[Data items]
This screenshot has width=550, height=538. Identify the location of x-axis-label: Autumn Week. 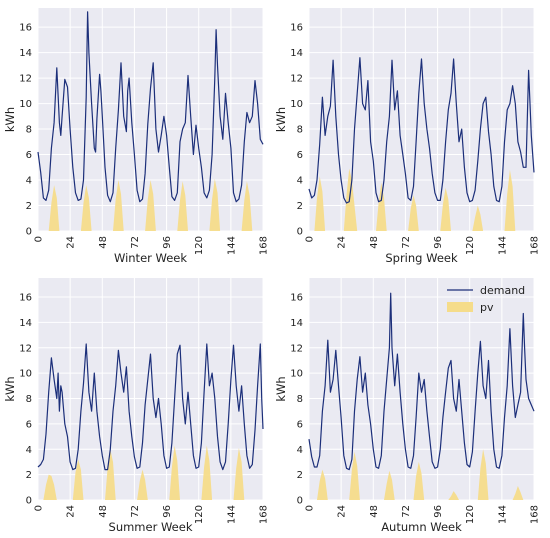
(422, 527).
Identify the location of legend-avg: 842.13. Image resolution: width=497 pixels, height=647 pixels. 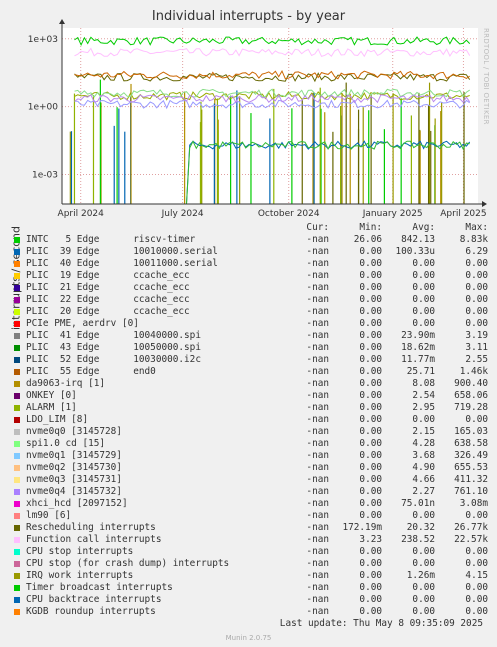
(418, 240).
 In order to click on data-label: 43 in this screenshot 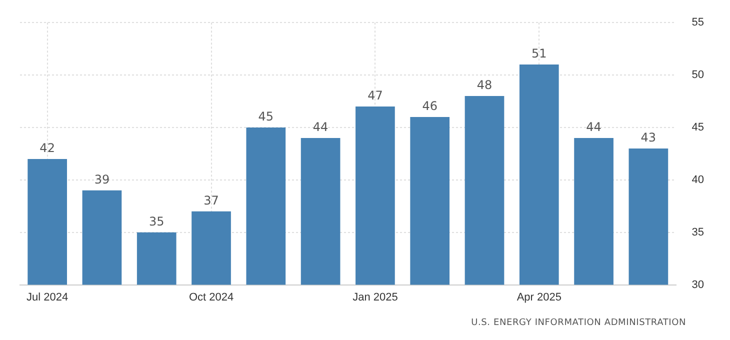, I will do `click(648, 138)`.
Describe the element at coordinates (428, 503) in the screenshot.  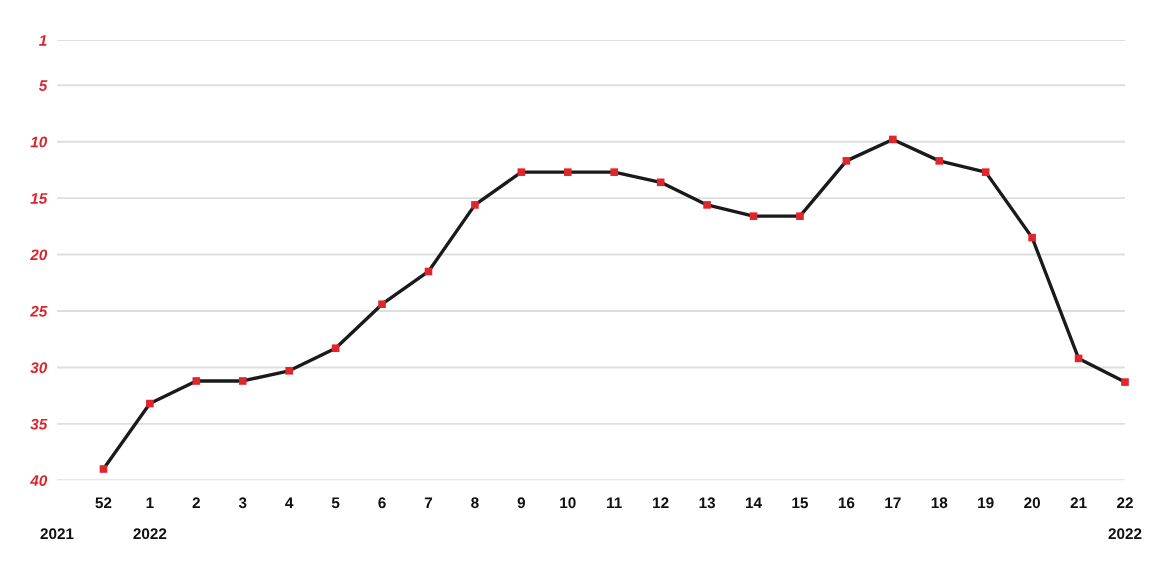
I see `x-tick-label: 7` at that location.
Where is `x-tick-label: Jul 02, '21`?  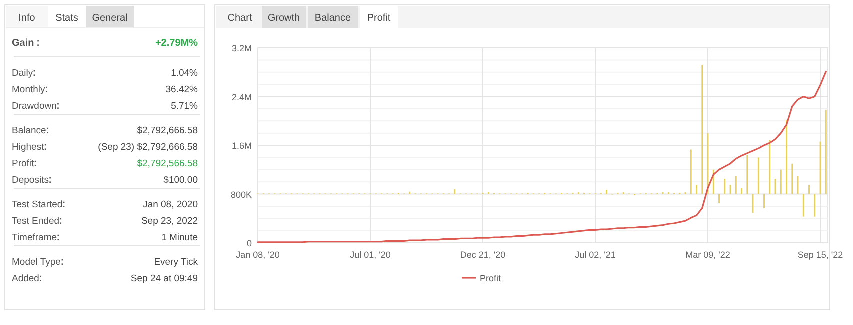
x-tick-label: Jul 02, '21 is located at coordinates (596, 255).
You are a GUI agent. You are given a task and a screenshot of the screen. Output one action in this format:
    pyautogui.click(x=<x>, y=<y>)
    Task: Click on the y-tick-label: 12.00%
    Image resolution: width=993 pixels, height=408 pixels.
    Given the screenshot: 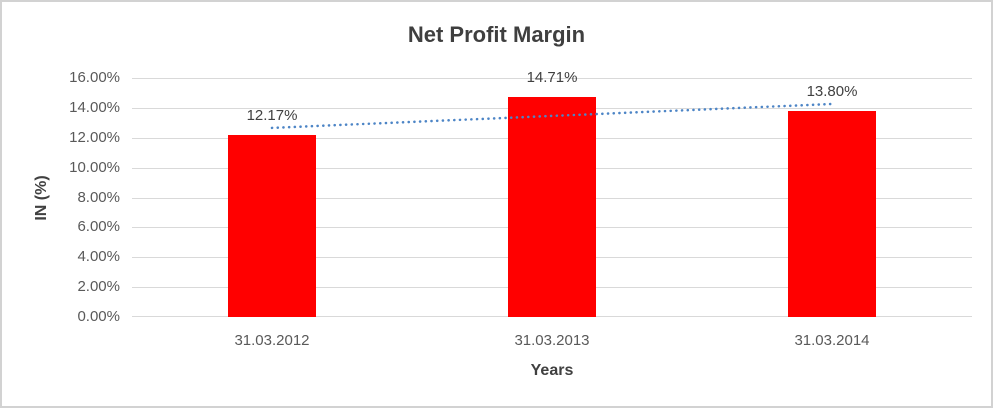 What is the action you would take?
    pyautogui.click(x=94, y=137)
    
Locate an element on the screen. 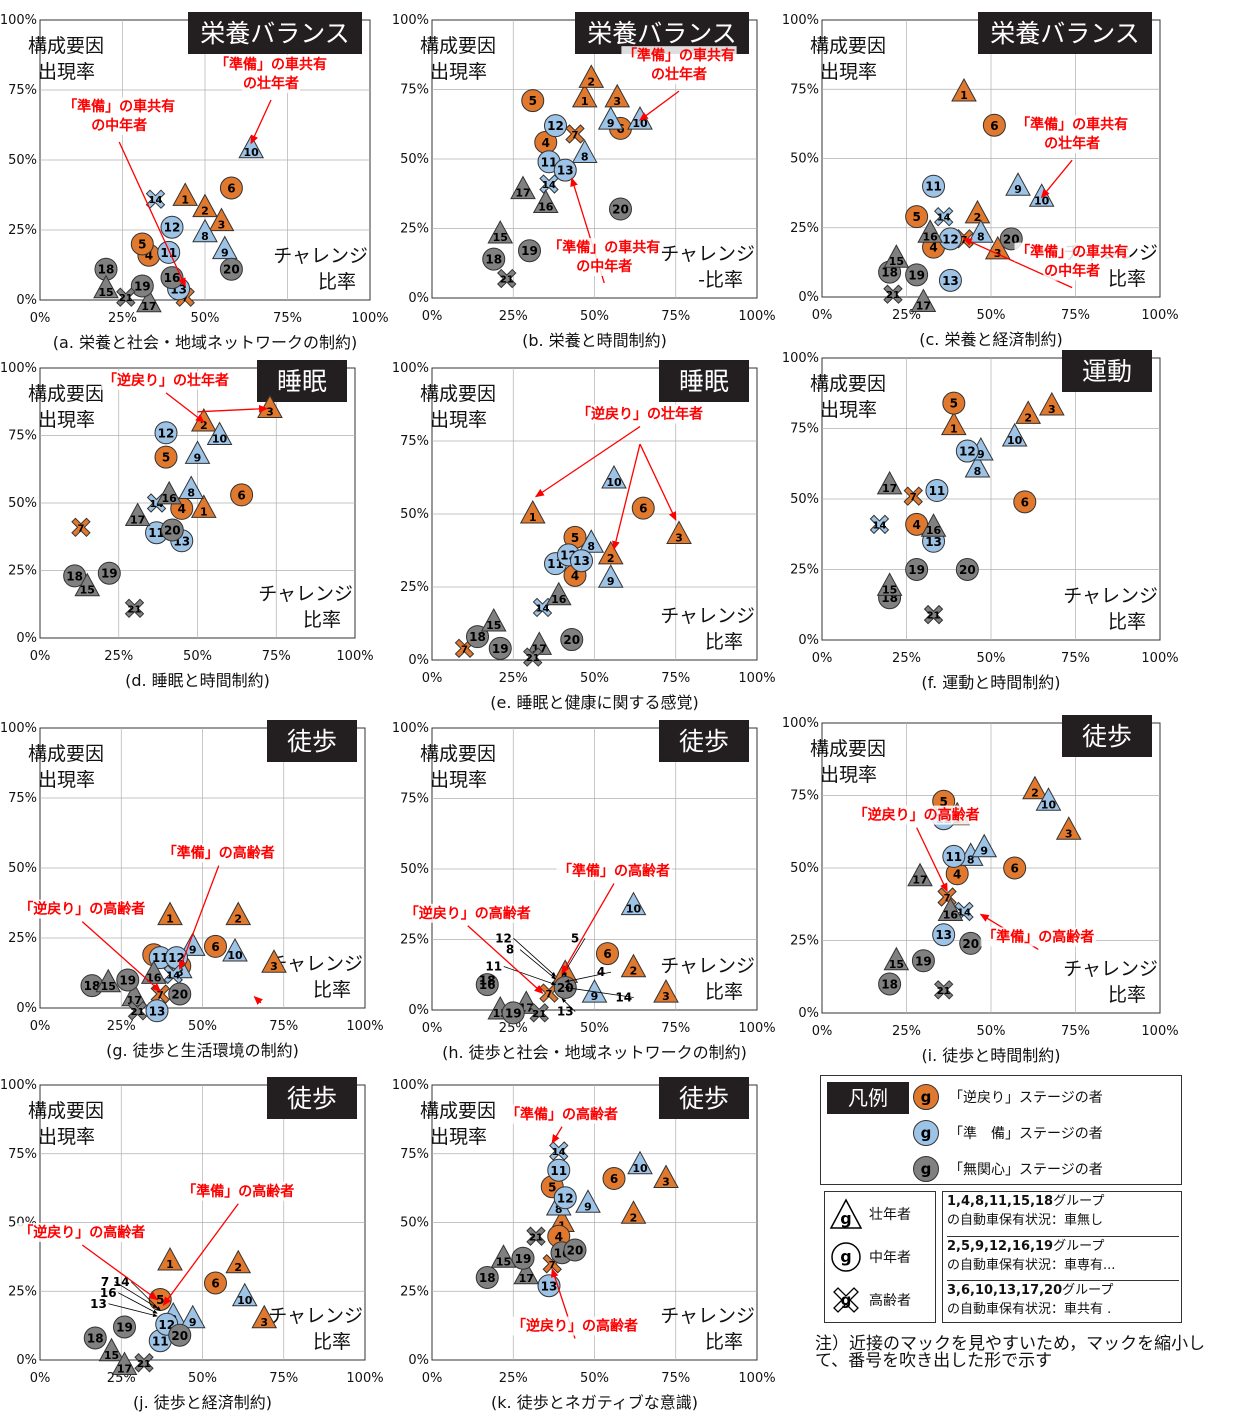 The image size is (1240, 1425). x-axis-title: -比率 is located at coordinates (720, 280).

§ **EXERCISE REQUIREMENTS**: In the material from the line containing "Describe the element" through the line containing "x-tick-label: Jul 02, '21 is", update every "screenshot" to "screen capture" and leave all else unchanged. Give only those lines, without the pictures.

§ **TASK RESPONSE**:
Describe the element at coordinates (428, 503) in the screen capture.  
I see `x-tick-label: 7` at that location.
Where is `x-tick-label: Jul 02, '21`?  
x-tick-label: Jul 02, '21 is located at coordinates (596, 255).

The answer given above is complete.